- [GOAL OF THE EXERCISE]: Please copy down every line of the listing below with no changes.

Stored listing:
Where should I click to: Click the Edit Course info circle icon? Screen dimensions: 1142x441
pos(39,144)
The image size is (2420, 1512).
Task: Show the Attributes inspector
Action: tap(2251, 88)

- [TASK ANSWER]:
Where should I click to: Click the Edit Course info circle icon? Screen dimensions: 1142x441
pos(39,144)
The image size is (2420, 1512).
Task: Show the Attributes inspector
Action: tap(2251, 88)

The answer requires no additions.